WHAT YOU NEED TO DO:
Quote exactly the lines spanning from the top of the data below to the line that contains "Task: Click the Aug label on the date axis", including both.

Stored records
========

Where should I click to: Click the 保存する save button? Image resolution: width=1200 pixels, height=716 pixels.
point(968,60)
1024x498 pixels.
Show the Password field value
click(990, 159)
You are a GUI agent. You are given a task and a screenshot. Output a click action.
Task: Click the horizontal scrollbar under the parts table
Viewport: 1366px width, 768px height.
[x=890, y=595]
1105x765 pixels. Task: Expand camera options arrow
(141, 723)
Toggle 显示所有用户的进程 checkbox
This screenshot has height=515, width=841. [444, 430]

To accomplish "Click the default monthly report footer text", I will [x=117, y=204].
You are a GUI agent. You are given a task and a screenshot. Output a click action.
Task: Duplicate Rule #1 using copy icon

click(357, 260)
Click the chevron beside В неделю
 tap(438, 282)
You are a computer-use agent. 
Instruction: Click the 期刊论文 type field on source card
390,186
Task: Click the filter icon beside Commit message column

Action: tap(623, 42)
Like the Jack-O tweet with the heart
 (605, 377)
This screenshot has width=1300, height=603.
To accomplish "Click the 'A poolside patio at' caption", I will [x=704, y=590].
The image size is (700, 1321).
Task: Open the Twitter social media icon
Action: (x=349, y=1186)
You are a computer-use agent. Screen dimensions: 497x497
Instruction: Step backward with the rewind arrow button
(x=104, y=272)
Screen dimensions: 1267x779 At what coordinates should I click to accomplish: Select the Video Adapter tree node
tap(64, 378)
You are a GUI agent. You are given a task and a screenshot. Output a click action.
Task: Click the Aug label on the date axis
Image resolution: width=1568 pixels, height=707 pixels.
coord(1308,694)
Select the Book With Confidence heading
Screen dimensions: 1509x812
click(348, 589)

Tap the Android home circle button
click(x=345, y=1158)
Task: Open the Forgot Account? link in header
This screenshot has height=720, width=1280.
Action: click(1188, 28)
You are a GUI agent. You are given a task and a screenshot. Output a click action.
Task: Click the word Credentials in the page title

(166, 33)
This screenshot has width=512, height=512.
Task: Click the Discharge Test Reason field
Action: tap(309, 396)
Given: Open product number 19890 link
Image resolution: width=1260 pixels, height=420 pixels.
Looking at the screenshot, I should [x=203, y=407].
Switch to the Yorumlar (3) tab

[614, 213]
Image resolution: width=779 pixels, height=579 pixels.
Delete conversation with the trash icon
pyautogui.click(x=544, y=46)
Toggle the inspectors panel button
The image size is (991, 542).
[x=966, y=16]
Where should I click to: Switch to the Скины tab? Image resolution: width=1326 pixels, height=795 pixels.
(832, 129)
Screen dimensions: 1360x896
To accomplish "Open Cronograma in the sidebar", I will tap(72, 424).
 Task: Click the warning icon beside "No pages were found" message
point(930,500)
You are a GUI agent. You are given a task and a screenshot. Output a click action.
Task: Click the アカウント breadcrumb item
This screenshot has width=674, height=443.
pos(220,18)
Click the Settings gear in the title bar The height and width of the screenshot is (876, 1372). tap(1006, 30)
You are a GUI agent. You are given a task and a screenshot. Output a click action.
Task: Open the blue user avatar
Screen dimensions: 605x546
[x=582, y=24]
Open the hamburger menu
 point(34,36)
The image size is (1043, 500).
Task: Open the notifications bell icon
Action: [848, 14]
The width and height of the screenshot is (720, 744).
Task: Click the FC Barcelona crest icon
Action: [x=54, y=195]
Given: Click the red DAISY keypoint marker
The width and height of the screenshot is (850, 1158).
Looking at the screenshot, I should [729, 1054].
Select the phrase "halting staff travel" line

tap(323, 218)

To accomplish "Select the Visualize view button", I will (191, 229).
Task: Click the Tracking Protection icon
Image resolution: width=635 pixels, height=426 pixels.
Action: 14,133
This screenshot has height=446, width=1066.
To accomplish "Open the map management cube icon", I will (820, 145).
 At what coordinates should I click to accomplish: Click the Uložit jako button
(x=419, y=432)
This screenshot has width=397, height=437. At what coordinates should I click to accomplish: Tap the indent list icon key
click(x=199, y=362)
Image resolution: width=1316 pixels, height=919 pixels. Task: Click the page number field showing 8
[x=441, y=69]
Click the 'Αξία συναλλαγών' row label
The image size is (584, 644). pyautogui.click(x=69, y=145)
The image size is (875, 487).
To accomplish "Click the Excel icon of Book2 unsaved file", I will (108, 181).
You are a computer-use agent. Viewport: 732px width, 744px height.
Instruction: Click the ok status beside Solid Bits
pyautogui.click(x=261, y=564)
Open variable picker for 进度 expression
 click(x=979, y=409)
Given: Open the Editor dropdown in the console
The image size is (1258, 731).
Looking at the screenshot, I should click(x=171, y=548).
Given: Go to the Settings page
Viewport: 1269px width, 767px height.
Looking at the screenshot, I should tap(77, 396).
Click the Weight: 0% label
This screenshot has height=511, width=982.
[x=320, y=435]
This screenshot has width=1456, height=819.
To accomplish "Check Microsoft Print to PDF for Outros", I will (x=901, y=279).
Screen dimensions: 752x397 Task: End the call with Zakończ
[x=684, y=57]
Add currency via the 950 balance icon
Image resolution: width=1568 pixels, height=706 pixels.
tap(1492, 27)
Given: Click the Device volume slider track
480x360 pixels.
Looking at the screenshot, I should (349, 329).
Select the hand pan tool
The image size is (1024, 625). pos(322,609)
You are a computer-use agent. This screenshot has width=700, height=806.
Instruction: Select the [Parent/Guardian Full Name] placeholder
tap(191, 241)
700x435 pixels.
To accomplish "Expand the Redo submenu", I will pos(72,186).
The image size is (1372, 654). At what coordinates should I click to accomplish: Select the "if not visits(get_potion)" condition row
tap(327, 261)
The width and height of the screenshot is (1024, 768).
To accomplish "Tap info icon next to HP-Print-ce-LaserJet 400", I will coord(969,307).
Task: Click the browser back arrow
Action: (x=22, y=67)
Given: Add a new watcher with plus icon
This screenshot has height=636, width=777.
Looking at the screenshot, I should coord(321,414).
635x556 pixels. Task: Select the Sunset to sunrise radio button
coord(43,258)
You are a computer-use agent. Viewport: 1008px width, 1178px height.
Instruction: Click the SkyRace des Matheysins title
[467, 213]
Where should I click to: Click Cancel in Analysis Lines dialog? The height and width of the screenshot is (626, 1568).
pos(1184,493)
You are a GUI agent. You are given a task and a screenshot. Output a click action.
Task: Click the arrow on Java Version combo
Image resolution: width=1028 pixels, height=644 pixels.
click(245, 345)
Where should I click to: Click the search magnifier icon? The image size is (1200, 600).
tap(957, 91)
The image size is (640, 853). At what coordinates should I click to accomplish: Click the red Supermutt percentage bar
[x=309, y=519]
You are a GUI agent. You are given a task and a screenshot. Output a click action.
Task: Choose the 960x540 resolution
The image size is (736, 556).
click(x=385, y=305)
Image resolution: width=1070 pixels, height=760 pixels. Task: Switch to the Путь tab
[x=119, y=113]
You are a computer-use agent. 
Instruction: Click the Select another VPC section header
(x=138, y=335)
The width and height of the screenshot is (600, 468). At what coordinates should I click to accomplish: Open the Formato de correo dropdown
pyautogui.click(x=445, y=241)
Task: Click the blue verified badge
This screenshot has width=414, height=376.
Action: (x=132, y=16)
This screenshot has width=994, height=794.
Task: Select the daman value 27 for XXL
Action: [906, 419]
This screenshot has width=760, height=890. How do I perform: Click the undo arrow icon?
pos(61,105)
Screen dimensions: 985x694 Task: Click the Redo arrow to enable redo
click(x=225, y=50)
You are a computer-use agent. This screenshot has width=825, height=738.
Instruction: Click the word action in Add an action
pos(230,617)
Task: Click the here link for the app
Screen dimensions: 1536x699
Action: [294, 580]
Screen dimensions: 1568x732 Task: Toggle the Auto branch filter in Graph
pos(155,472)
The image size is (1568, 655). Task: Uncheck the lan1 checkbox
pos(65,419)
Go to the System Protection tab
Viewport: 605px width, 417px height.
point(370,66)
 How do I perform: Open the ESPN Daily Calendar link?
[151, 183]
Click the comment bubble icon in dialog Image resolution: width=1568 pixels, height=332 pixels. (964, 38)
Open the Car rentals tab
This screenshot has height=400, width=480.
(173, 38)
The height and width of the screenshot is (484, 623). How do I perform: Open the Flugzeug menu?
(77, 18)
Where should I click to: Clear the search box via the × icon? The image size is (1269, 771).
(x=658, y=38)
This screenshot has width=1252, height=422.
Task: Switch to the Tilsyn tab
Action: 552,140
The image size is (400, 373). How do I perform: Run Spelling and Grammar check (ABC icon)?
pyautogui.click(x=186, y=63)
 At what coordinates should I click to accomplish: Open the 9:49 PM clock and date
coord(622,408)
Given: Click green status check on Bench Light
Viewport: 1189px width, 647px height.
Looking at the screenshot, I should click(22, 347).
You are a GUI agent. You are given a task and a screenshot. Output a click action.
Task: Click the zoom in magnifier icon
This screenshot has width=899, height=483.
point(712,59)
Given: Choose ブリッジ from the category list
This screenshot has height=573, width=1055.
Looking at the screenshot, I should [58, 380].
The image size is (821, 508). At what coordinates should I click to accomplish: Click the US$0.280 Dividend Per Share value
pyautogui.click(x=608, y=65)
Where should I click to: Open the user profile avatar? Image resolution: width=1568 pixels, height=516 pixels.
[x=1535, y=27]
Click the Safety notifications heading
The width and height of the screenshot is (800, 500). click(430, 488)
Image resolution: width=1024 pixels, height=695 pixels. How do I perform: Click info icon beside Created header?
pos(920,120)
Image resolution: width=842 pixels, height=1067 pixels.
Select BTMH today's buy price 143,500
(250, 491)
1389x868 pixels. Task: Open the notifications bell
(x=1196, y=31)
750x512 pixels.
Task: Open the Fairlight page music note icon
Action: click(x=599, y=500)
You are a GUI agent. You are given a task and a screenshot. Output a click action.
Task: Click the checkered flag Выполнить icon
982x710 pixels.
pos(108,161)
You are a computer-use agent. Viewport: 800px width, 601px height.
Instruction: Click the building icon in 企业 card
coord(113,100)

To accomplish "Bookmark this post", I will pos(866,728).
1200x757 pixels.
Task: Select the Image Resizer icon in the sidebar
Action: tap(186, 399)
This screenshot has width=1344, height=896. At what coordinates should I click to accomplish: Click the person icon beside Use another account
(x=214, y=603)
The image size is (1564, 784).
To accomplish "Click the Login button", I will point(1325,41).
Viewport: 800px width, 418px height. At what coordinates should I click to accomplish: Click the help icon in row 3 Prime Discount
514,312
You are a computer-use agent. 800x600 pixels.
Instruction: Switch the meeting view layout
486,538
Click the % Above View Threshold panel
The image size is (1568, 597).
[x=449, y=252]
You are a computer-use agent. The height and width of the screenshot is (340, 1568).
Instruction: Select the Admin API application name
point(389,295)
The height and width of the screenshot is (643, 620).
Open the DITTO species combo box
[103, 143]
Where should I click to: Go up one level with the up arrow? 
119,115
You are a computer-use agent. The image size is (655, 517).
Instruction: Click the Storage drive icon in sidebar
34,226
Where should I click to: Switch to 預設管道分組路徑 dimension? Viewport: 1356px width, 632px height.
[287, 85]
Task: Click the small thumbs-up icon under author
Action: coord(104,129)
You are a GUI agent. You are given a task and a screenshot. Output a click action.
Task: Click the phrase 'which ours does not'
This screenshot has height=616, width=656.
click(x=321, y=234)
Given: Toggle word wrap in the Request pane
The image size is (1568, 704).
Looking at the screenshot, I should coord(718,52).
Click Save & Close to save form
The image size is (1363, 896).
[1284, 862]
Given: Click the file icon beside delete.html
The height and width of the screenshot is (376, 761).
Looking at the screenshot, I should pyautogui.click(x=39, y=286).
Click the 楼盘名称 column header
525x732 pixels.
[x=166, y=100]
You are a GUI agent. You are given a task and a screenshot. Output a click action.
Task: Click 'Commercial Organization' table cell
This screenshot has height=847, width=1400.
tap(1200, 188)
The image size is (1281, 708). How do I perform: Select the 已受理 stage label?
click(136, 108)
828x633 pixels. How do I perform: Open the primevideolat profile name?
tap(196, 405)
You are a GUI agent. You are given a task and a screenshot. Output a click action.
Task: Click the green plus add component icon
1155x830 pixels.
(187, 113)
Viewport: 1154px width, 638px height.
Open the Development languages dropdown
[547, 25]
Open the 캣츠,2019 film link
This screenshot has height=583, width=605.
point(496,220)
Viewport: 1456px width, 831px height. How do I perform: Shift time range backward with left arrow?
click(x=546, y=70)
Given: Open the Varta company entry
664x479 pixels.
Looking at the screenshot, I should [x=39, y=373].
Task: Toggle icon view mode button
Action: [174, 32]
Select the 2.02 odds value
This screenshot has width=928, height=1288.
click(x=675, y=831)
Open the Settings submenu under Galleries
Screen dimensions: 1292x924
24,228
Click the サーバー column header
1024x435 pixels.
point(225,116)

========

RESULT OF THIS EXERCISE:
Where should I click to: Click the 保存する save button? Image resolution: width=1200 pixels, height=716 pixels.
point(968,60)
1024x498 pixels.
Show the Password field value
click(990, 159)
You are a GUI agent. You are given a task and a screenshot. Output a click action.
Task: Click the horizontal scrollbar under the parts table
Viewport: 1366px width, 768px height.
[x=890, y=595]
1105x765 pixels. Task: Expand camera options arrow
(141, 723)
Toggle 显示所有用户的进程 checkbox
This screenshot has height=515, width=841. [444, 430]

To accomplish "Click the default monthly report footer text", I will [x=117, y=204].
You are a GUI agent. You are given a task and a screenshot. Output a click action.
Task: Duplicate Rule #1 using copy icon

click(357, 260)
Click the chevron beside В неделю
 tap(438, 282)
You are a computer-use agent. 
Instruction: Click the 期刊论文 type field on source card
390,186
Task: Click the filter icon beside Commit message column

Action: tap(623, 42)
Like the Jack-O tweet with the heart
 (605, 377)
This screenshot has width=1300, height=603.
To accomplish "Click the 'A poolside patio at' caption", I will [x=704, y=590].
The image size is (700, 1321).
Task: Open the Twitter social media icon
Action: (x=349, y=1186)
You are a computer-use agent. Screen dimensions: 497x497
Instruction: Step backward with the rewind arrow button
(x=104, y=272)
Screen dimensions: 1267x779 At what coordinates should I click to accomplish: Select the Video Adapter tree node
tap(64, 378)
You are a GUI agent. You are given a task and a screenshot. Output a click action.
Task: Click the Aug label on the date axis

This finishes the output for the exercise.